-- WHAT IS BEING ASKED --
Beneath this line are the data; copy exactly the part of them that opens with the line containing "Advertiser Disclosure (339, 2470)" and closes with the line containing "[Whatsapp] (231, 1098)", and only that part.

Top of EXERCISE INPUT

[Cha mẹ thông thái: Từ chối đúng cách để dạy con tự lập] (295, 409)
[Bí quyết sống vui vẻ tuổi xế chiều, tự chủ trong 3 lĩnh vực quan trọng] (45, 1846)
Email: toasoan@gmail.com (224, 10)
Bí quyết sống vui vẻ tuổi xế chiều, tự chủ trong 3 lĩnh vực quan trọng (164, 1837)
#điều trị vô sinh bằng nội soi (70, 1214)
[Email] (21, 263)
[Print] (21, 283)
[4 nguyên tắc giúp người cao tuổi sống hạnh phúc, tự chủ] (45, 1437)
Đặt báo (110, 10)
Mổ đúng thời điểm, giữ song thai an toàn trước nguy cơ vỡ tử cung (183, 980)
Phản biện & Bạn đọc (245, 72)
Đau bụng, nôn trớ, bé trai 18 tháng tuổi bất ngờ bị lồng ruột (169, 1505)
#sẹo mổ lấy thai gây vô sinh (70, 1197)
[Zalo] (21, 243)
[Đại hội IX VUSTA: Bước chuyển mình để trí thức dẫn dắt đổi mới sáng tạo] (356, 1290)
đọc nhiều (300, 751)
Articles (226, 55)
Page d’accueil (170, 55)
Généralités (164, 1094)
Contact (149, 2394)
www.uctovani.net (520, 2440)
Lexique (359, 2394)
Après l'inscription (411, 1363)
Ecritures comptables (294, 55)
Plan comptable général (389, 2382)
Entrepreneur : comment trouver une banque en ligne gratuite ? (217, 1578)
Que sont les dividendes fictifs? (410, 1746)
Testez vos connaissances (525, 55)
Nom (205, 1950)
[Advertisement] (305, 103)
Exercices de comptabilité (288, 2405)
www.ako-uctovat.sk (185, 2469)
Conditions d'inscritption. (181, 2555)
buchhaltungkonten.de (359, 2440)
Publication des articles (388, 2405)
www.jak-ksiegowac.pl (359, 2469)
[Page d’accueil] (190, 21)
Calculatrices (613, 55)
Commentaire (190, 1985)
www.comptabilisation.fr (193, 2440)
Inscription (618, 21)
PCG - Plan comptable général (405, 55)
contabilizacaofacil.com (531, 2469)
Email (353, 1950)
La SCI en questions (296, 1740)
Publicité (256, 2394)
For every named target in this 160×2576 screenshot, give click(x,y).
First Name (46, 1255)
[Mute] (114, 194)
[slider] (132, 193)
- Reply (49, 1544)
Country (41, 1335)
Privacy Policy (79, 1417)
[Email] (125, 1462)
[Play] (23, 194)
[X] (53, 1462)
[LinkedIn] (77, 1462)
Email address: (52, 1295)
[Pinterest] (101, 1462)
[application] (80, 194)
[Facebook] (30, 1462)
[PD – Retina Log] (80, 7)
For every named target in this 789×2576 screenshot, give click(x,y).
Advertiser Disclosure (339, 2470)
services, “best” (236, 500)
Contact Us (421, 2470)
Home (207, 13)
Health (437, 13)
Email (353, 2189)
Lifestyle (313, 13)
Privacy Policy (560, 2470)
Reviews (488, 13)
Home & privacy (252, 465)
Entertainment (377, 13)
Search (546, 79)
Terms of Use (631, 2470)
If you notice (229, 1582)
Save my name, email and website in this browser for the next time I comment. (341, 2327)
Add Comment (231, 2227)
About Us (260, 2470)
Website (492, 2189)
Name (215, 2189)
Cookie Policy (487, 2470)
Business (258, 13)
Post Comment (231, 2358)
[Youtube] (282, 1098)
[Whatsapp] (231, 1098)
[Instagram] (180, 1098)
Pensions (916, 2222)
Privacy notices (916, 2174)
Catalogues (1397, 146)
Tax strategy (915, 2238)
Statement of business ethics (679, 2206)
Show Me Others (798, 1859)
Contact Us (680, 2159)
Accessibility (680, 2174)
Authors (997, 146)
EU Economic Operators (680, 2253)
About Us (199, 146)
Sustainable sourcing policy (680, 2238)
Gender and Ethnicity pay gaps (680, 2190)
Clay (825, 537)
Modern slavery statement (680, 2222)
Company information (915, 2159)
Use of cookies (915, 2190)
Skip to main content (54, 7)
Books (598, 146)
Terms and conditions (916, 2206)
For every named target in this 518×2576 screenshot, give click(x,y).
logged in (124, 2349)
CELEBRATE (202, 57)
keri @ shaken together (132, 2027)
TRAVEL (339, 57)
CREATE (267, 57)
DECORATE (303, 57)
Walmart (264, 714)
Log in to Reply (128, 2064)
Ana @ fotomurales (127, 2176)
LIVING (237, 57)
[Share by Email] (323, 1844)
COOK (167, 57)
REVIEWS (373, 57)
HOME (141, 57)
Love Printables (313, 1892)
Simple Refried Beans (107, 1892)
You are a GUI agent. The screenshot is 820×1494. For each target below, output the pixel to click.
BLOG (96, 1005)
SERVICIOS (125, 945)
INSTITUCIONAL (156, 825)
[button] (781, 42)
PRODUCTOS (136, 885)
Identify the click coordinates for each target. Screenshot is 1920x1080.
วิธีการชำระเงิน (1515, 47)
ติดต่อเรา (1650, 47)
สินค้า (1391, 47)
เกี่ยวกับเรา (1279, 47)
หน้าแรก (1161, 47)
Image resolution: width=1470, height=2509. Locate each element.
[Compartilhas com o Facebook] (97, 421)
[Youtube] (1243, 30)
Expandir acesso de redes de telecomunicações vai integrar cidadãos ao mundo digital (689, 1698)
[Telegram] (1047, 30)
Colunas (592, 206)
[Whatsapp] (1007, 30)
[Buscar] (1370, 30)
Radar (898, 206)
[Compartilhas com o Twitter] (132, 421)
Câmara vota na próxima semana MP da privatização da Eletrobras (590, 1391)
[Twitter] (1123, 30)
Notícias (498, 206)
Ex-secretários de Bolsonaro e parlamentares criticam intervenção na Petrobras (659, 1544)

Bottom of EXERCISE INPUT

-- FINISHED EXERCISE --
Advertiser Disclosure (339, 2470)
services, “best” (236, 500)
Contact Us (421, 2470)
Home (207, 13)
Health (437, 13)
Email (353, 2189)
Lifestyle (313, 13)
Privacy Policy (560, 2470)
Reviews (488, 13)
Home & privacy (252, 465)
Entertainment (377, 13)
Search (546, 79)
Terms of Use (631, 2470)
If you notice (229, 1582)
Save my name, email and website in this browser for the next time I comment. (341, 2327)
Add Comment (231, 2227)
About Us (260, 2470)
Website (492, 2189)
Name (215, 2189)
Cookie Policy (487, 2470)
Business (258, 13)
Post Comment (231, 2358)
[Youtube] (282, 1098)
[Whatsapp] (231, 1098)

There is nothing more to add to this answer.